Récemment, deux nouveautés de chez Glénat ont atterri sur mon bureau : Mon Copain Patate et Sakamon Castle. Ce sont des bandes dessinées parfaites pour les enfants dès 6-7 ans, le genre d’albums que je garde précieusement dans ma bibliothèque idéale en attendant qu’il grandisse. Et franchement, elles sont tellement chouettes qu’elles m’ont fait passer un super moment de lecture.

Mon copain Patate : changer de peau pour mieux apprivoiser le changement

Quand j’ai attrapé Mon copain Patate (Tome 1 : …va tout déchirer), je m’attendais à une petite BD rigolote sur les animaux de compagnie, mais pas du tout. L’histoire commence par un sujet délicat : la séparation des parents et le déménagement forcé. On fait la connaissance de Léon, un p’tit gars au caractère bien trempé qui subit de plein fouet ce grand chambardement.

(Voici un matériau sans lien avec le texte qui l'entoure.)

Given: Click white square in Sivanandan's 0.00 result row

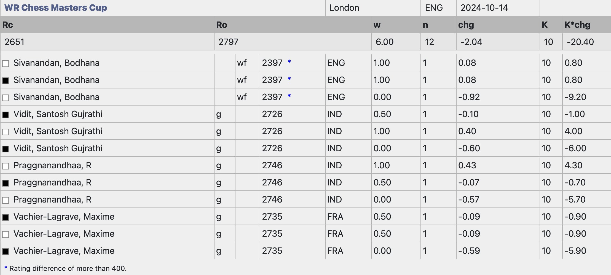Looking at the screenshot, I should coord(6,98).
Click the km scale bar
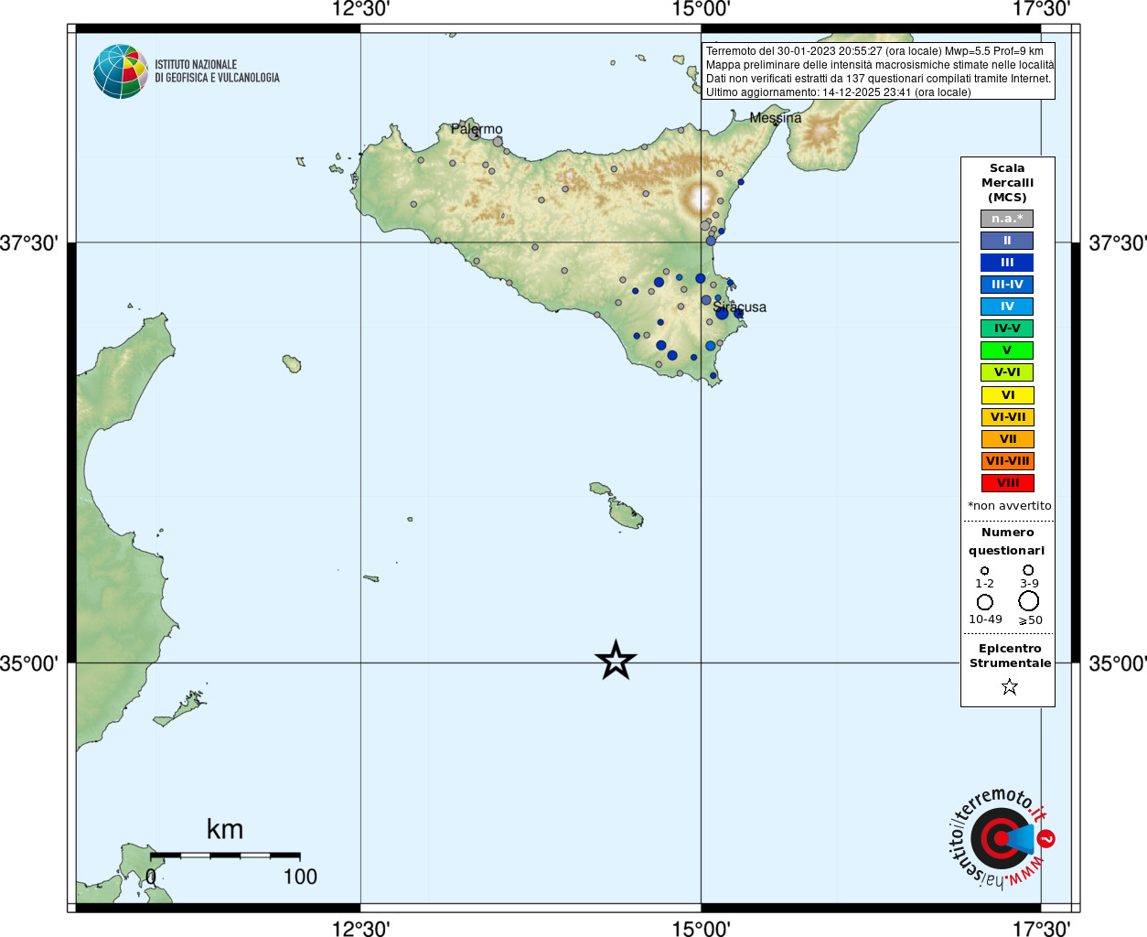This screenshot has height=937, width=1147. point(225,856)

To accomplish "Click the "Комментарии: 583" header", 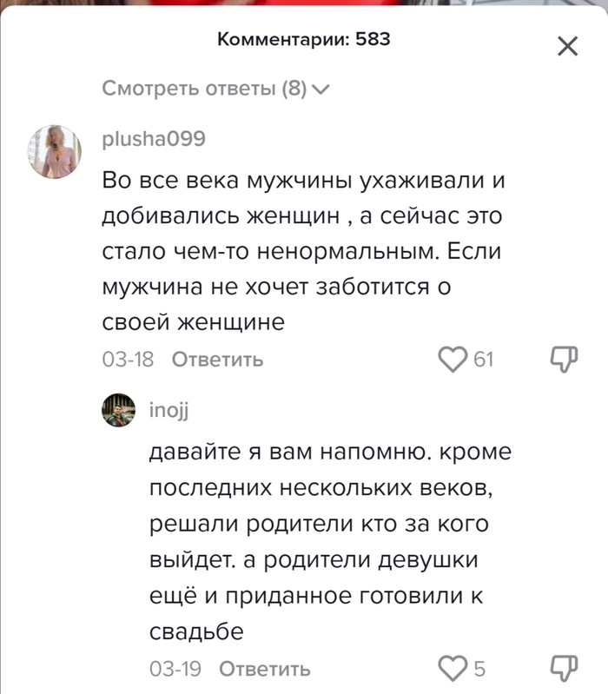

Entre un papa trop pris par son boulot et une maman qui essaie de le consoler en lui offrant un hamster, Léon se sent complètement incompris.

C’est là que le scénariste Seb Guérout (qui a travaillé sur Mortelle Adèle et Les Sisters, autant dire qu’il connaît la formule magique pour faire rire les gosses) dégaine un vieux classique : l’échange de corps. Après un vœu désespéré pour échapper à sa nouvelle école, Léon se réveille dans la cage, coincé dans le corps tout rond de Patate le hamster. Et la boule de poils, elle, se retrouve propulsée dans l’enveloppe humaine de Léon, prête à semer une pagaille monumentale en classe.

Au-delà des situations très drôles que ce transfert provoque, j’ai trouvé que ça disait quelque chose de très vrai sur l’enfance et la gestion des émotions. Quand les grands repères de la vie bougent, nos enfants se sentent souvent comme Léon : dépossédés de leur propre quotidien, spectateurs impuissants d’une réalité qu’ils ne maîtrisent plus. Devenir un minuscule hamster incapable de communiquer, c’est un peu le summum de cette impuissance.

Côté dessins, Giovanni Jouzeau nous offre un style ultra-dynamique, tout en rondeur, qui rappelle l’ambiance des héros du magazine Tchô ! de notre jeunesse. C’est expressif, ça bouge dans tous les sens et la petite classe de village propose une galerie de profils hyper attachants. C’est un premier tome très réussi, qui permet de parler de résilience et d’adaptation aux enfants sans jamais avoir l’air de leur faire la morale.

Sakamon Castle : le grand n’importe quoi qui fait du bien

On change complètement d’ambiance avec Sakamon Castle (Tome 1 : Bienvenue à l’auberge) de Mathieu Lenourry. Là, on oublie la psychologie et on plonge la tête la première dans l’absurde le plus total. Le héros ? Sakamon, un sac de navets magique, affreusement maladroit, qui gère une auberge fantastique où rien ne se passe jamais comme prévu.

La genèse de cette BD me plaît énormément : l’auteur a commencé par publier ses dessins sur Instagram avant d’être repéré par un éditeur. Dans la vie de tous les jours, il est opticien en Normandie et dessine dès qu’il a un moment creux dans sa boutique. On sent ce plaisir pur, cette envie de s’amuser sans se prendre la tête.

L’album fonctionne comme un recueil de petits sketches d’une ou deux pages. Entre les potions magiques totalement foirées et les plats franchement suspects de la cuisinière, les clients passent un sale quart d’heure, mais nous, on jubile. Les jeux de mots fusent et les situations improbables s’enchaînent à un rythme d’enfer.

Visuellement, c’est un festival de couleurs pop. Le dessin va droit au but et mise tout sur l’efficacité du gag visuel. Même si mon fils est encore bien trop petit pour en saisir les subtilités, je sais déjà que ce genre de lecture est une vraie bouffée d’oxygène pour les plus grands. C’est l’école du lâcher-prise : ici, la maladresse est reine, l’échec devient une blague, et ça fait un bien fou pour décompresser après l’école.

Deux salles, deux ambiances

Ces deux albums montrent bien que la BD jeunesse sait se renouveler. D’un côté, Mon copain Patate utilise le fantastique pour aider l’enfant à digérer les petits et grands drames du quotidien avec beaucoup de tendresse. De l’autre, Sakamon Castle assume son rôle de pur divertissement loufoque et joyeux.

En attendant que mon mini-lecteur souffle plus de bougies, ces deux pépites ont trouvé une place de choix dans son étagère du futur (déjà bien remplie d’excellentes BD).